A reta final da CPI do INSS abriu um raro ponto de convergência entre o PT e partidos do Centrão em Brasília. Com o avanço das apurações sobre o esquema de descontos irregulares em aposentadorias e o surgimento de citações ao caso Master e a Fábio Luís Lula da Silva, o Lulinha, lideranças governistas e setores influentes do Congresso passaram a atuar para impedir a prorrogação dos trabalhos da comissão.
O movimento ganhou força às vésperas do encerramento formal da CPI, previsto para a próxima semana. Nos bastidores, a avaliação é que a continuidade das investigações deixou de representar desgaste apenas para o Palácio do Planalto e passou a ameaçar figuras de peso de diferentes campos políticos, incluindo nomes ligados ao centro e à direita. O efeito prático foi a formação de uma frente informal em favor do esvaziamento da comissão.

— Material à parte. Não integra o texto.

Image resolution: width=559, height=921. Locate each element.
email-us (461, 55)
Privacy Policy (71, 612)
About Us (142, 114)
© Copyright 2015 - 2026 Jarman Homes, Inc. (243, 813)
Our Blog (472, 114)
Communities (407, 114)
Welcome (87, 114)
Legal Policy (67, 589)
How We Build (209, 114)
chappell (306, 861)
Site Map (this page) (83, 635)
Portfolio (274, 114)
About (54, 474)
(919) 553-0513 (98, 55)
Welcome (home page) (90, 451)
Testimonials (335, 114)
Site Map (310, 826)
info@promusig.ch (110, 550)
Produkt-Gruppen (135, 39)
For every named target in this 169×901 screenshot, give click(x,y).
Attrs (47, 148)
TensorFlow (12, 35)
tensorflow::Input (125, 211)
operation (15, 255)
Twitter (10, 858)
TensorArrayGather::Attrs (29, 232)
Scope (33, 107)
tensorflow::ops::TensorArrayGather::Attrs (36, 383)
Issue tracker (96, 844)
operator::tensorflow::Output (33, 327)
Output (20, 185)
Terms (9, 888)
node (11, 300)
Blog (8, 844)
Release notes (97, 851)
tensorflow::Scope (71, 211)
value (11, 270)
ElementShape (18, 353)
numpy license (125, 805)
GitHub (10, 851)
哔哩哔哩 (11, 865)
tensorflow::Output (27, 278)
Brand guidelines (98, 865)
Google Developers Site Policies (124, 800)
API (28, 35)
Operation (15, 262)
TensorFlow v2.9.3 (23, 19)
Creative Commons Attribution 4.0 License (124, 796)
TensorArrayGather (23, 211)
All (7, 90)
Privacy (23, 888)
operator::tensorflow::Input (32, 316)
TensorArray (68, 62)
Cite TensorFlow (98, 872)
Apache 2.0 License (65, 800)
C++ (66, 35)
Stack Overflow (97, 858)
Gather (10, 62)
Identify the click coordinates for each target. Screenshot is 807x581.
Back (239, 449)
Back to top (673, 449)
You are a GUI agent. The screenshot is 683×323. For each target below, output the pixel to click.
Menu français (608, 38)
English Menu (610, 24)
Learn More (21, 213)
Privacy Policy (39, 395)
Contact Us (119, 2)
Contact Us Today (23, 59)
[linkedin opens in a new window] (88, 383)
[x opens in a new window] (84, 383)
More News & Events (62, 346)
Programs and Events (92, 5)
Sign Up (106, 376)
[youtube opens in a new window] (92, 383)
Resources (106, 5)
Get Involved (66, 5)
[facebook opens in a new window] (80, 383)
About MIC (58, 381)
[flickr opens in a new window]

A articulação ocorre num momento em que parlamentares da oposição tentam manter o colegiado em funcionamento. O pedido de prorrogação já reúne assinaturas suficientes no papel, mas segue travado na cúpula do Senado. O presidente da Casa, Davi Alcolumbre (União Brasil-AP), resiste a levar adiante o requerimento, enquanto líderes partidários trabalham para reduzir a pressão e impedir que o tema ganhe tração política.
A leitura entre congressistas é que a CPI passou a tocar áreas sensíveis demais em pleno ano eleitoral. O caso deixou de ser tratado apenas como uma crise do governo depois que surgiram informações sobre relações empresariais, políticas e institucionais conectadas ao banqueiro Daniel Vorcaro e ao escândalo do Banco Master. Ao mesmo tempo, a menção ao nome de Lulinha elevou o alerta no entorno do presidente.
Dentro desse cenário, dirigentes partidários passaram a defender reservadamente um freio nas apurações. O temor é que novos vazamentos e novos desdobramentos atinjam lideranças com influência no Congresso, ampliando o desgaste de partidos que hoje preferem reduzir a temperatura política do caso.
A ofensiva para sepultar a CPI inclui pressão sobre parlamentares que assinaram o pedido de prorrogação e uma tentativa de deixar a oposição isolada na defesa da continuidade da comissão. Até aqui, não houve retirada formal de assinaturas, mas a operação política segue em curso, ancorada também no entendimento de que a Mesa do Senado não seria obrigada a estender os trabalhos.
O núcleo de apoio à prorrogação está concentrado em setores da oposição, especialmente parlamentares do PL, do Novo e de legendas alinhadas à direita. Já o PT não aderiu ao requerimento e, segundo relatos de bastidores, atua em sintonia com a direção do Senado para manter o pedido parado. Governistas sustentam publicamente que a comissão perdeu efetividade e que decisões judiciais recentes têm dificultado novas oitivas e aprofundamentos.
O deputado Rogério Correia (PT-MG) criticou a possibilidade de extensão da CPI e afirmou que a comissão já não apresenta condições de avançar. A fala reflete o ambiente criado entre governistas, que passaram a ver mais riscos do que benefícios na manutenção da investigação.
Do lado do Centrão, o desconforto aumentou à medida que vieram à tona registros e mensagens envolvendo personagens com trânsito nas cúpulas partidárias. Integrantes de legendas influentes no Congresso admitem, ainda que reservadamente, que a prioridade agora é conter danos e evitar que a comissão continue produzindo fatos políticos de alto impacto.
A reação da CPI foi recorrer ao Supremo Tribunal Federal. O presidente da comissão, senador Carlos Viana (Podemos-MG), acionou a Corte ao lado do relator Alfredo Gaspar (União Brasil-AL) e do deputado Marcel Van Hattem (Novo-RS), alegando omissão da Mesa Diretora do Senado por não dar andamento ao pedido já protocolado. A judicialização, porém, ampliou o incômodo na cúpula do Congresso, que vê na iniciativa uma tentativa de driblar a condução política da Casa.
Nos bastidores, cresce a avaliação de que o relatório final já deverá atingir os alvos centrais conhecidos até aqui e que uma prorrogação prolongaria um desgaste institucional sem garantia de novos resultados concretos. Em ano de disputa eleitoral, esse cálculo passou a pesar mais do que o discurso público em favor da apuração.